Selected excerpt:
The mark of a true vocal siren? If her voice gives you goose bumps. Shirley Murdock had that affect even as a background singer for the band Zapp and via her breakout hit "As We Lay." Whether or not you related personally to the song's story of secret lovers, Murdock had to have stirred you. Nowadays, the Toledo, Ohio, native continues to bless us with her heavenly vocals and uplifting musical messages. ESSENCE.com caught up with Murdock to talk about being inspired by President-elect Obama, the church's real purpose, and why she didn't have a problem singing about adultery.
ESSENCE.COM: Miss Shirley, you are one of the premier soul mavens of our time. Where have you been hiding?
SHIRLEY MURDOCK: I've been busy for the past couple of months trying to inspire people to vote. I was this crazy person walking up to folks like, "Did you register?" I even went to the library to update my voter registration and get additional forms to give to other people. I had an opportunity to hear Obama speak at a town-hall meeting in Dayton, where I live, and as I was sitting in the audience, I looked up and there was the campaign sign that said: Change We Believe In. It inspired me and my husband to write a song with the same title. Since then, the campaign slogan became Change We Need. It was just a little something-something we did after church. A lot of times we are afraid. My mother, who went to see the Lord ten years ago this past October, always told me faith is steppin' out on nothin' and landin' on somethin'!
ESSENCE.COM: As an artist who made the transition from soul to gospel, will you ever return to secular music?

Data:
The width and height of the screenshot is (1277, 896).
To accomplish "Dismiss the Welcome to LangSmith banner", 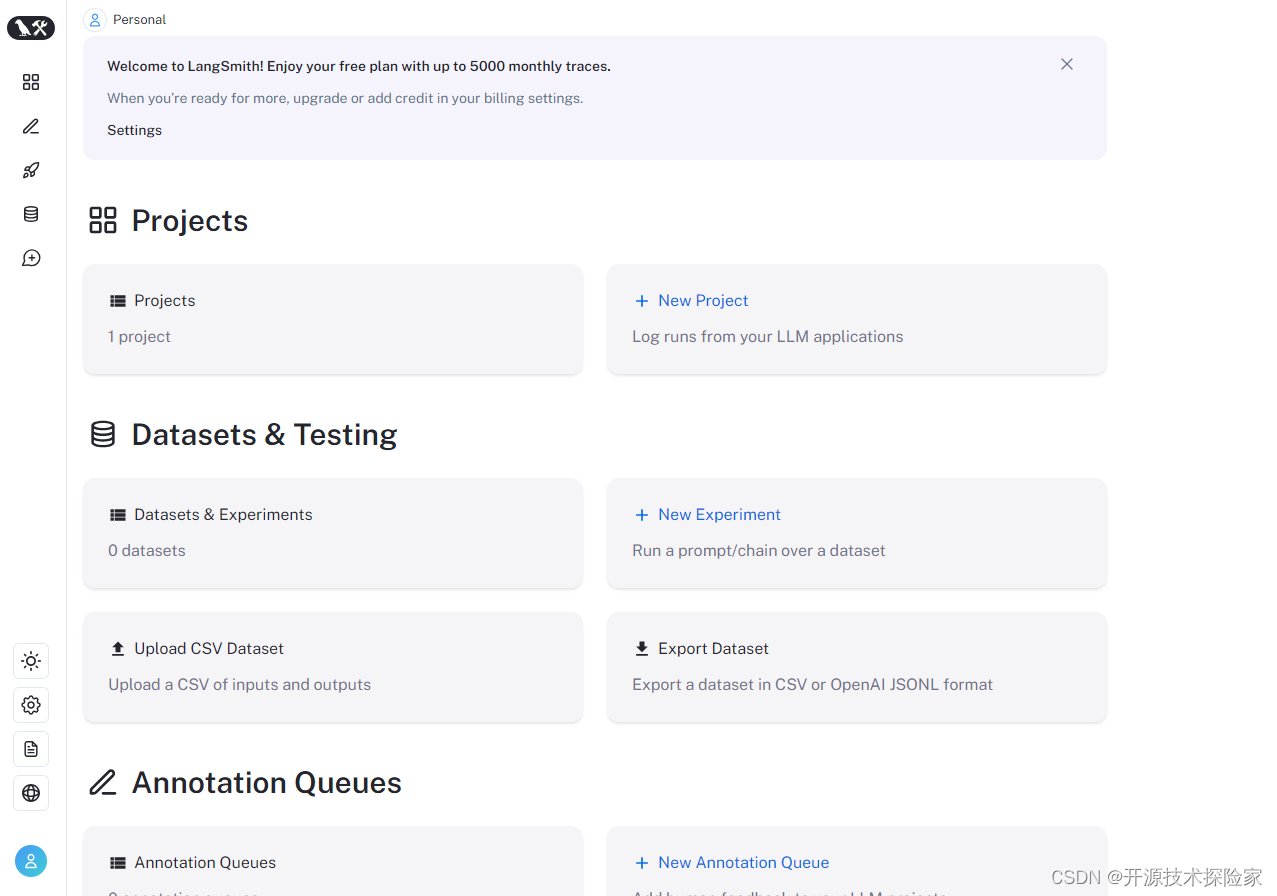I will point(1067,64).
==
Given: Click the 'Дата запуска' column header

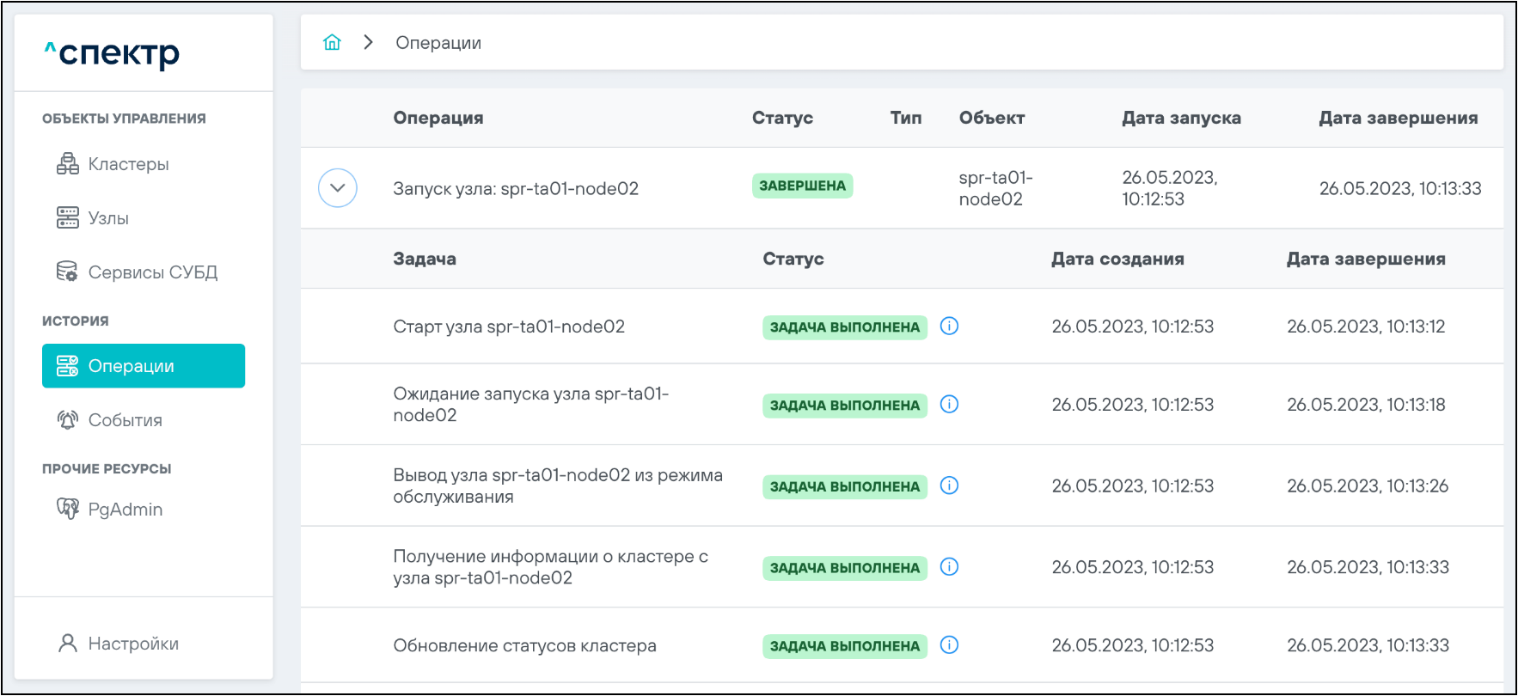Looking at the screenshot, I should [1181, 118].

What you will do:
[a] In the Shirley Murdock interview, in which city did Murdock hear Obama speak at a town-hall meeting?
[b] List every topic that the opening paragraph of the Shirley Murdock interview says ESSENCE.com discussed with Murdock.

Replies:
[a] Dayton

[b]
- Being inspired by President-elect Obama
- The church's real purpose
- Why she didn't have a problem singing about adultery